Problem to work on
When the line with "Aviso legal (194, 2306)" appears below, start repeating lines exactly, and keep going through the line with "Płytki Granitowe (94, 108)"; add nothing outside that span.
[[ Listed entries, beginning ]]
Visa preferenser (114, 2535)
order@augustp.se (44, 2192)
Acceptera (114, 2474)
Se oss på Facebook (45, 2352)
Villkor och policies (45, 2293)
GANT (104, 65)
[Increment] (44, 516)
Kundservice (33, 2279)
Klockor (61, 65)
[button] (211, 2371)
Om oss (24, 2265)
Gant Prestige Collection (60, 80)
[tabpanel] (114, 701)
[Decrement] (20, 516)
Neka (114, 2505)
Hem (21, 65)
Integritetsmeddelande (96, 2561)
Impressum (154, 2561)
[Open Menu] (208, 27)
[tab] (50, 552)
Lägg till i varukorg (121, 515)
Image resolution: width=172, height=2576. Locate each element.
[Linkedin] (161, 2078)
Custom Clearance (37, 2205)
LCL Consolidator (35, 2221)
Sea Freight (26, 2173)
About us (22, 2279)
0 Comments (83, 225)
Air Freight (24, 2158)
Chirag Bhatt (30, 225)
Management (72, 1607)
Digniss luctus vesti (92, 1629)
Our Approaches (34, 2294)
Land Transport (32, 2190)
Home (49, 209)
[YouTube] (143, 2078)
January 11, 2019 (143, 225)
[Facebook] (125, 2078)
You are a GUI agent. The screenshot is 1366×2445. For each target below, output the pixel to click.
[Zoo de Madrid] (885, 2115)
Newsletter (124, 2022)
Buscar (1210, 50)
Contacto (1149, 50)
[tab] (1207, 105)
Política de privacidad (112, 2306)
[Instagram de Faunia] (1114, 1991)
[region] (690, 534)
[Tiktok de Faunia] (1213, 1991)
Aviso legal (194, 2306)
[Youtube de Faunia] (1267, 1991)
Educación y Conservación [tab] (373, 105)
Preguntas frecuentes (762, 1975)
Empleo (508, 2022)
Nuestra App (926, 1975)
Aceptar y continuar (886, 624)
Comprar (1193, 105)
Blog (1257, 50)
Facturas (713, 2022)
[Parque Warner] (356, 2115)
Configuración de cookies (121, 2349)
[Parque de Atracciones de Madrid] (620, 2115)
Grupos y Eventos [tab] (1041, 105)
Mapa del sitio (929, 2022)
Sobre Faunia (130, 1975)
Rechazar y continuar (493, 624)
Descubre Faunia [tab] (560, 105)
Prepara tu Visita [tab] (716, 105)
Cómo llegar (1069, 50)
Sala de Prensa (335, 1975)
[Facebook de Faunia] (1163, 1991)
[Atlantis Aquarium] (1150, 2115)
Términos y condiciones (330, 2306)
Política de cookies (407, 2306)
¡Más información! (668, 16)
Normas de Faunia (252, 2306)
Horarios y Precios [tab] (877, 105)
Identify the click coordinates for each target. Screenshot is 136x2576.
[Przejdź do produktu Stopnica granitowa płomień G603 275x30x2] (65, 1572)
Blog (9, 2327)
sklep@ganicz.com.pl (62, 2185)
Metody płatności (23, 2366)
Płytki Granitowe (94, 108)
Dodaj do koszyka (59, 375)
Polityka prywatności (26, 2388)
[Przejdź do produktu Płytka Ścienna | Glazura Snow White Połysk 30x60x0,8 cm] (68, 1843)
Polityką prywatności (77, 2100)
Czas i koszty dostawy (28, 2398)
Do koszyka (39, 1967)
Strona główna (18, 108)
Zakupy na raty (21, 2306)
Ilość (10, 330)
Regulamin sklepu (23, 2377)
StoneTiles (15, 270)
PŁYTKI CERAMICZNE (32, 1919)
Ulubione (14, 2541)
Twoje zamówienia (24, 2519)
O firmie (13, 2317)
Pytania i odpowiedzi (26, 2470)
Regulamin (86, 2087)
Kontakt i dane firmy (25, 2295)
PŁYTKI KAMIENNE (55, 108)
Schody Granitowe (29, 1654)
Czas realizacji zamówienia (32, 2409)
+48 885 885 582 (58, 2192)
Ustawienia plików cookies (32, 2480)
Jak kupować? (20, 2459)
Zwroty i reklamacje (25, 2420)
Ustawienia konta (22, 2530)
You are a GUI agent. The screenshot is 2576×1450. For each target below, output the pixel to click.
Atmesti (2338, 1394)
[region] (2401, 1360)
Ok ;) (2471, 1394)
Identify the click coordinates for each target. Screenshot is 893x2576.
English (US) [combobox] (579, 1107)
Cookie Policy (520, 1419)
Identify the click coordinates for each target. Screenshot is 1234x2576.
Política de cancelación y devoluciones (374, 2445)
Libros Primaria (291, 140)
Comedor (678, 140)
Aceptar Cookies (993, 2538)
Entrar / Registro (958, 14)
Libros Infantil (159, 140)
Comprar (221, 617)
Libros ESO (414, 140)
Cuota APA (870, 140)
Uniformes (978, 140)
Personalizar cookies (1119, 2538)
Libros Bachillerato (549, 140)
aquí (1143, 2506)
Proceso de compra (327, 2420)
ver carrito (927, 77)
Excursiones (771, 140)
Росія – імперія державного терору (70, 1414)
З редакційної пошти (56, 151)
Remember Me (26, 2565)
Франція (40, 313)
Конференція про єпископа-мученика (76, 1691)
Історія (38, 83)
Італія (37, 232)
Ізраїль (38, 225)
[[ Listed entries, end ]]
Task result
Aviso legal (194, 2306)
[Youtube de Faunia] (1267, 1991)
Educación y Conservación [tab] (373, 105)
Preguntas frecuentes (762, 1975)
Empleo (508, 2022)
Nuestra App (926, 1975)
Aceptar y continuar (886, 624)
Comprar (1193, 105)
Blog (1257, 50)
Facturas (713, 2022)
[Parque Warner] (356, 2115)
Configuración de cookies (121, 2349)
[Parque de Atracciones de Madrid] (620, 2115)
Grupos y Eventos [tab] (1041, 105)
Mapa del sitio (929, 2022)
Sobre Faunia (130, 1975)
Rechazar y continuar (493, 624)
Descubre Faunia [tab] (560, 105)
Prepara tu Visita [tab] (716, 105)
Cómo llegar (1069, 50)
Sala de Prensa (335, 1975)
[Facebook de Faunia] (1163, 1991)
[Atlantis Aquarium] (1150, 2115)
Términos y condiciones (330, 2306)
Política de cookies (407, 2306)
¡Más información! (668, 16)
Normas de Faunia (252, 2306)
Horarios y Precios [tab] (877, 105)
Identify the click coordinates for each target. Screenshot is 136x2576.
[Przejdź do produktu Stopnica granitowa płomień G603 275x30x2] (65, 1572)
Blog (9, 2327)
sklep@ganicz.com.pl (62, 2185)
Metody płatności (23, 2366)
Płytki Granitowe (94, 108)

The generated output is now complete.